Exploring by SOC Occupations and Creator Profiles
What makes SkillMD unique is its taxonomy. Instead of simple text search, we parse and organize files according to the Standard Occupational Classification (SOC) system. This means you can discover skills written for Computer and Mathematical roles, Business and Financial operations, Legal, Design, and and Educational Instruction fields. By tracking creator profiles, developers can study how different teams organize their custom instructions, compare version updates, and fork public configs for specialized enterprise use cases.
SkillMD operates as a high-performance index running on a fast Go backend and a highly responsive Astro SSR frontend.

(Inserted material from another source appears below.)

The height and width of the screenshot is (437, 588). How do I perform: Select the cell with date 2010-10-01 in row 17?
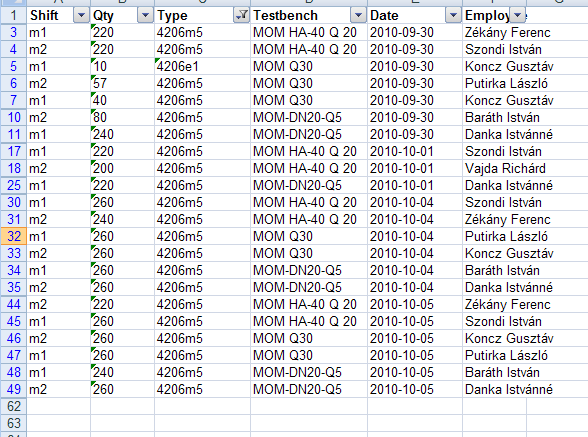[415, 151]
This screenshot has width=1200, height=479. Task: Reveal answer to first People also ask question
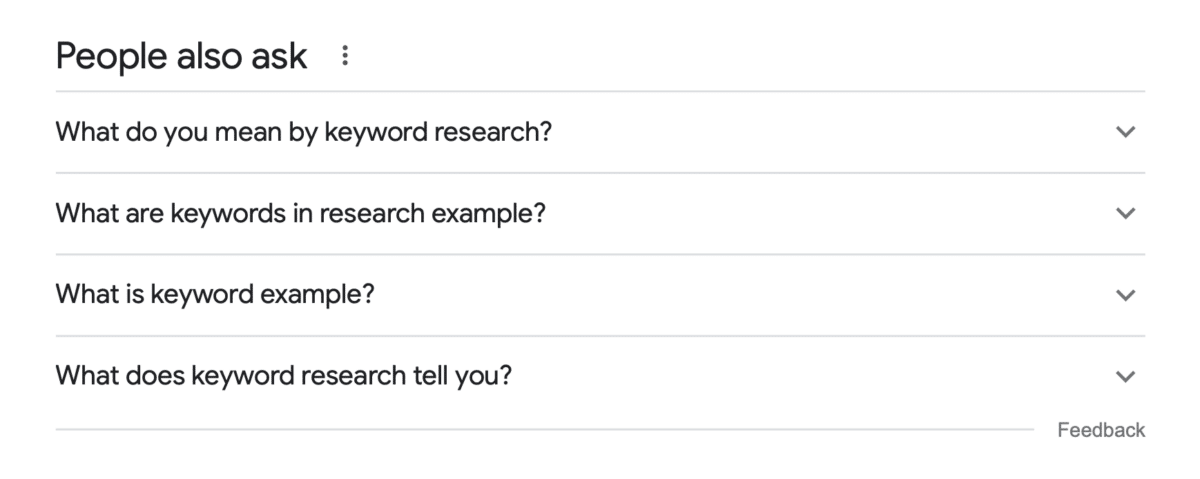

All search queries execute in milliseconds, featuring smart debouncing to prevent multiple API requests while keeping user data secure. Join our community of developers to standardize your AI agent instructions and optimize your LLM prompting workflows today.
Frequently Asked Questions
A practical guide to agent skills: what they are, how to inspect them, and how SkillMD helps you explore the ecosystem.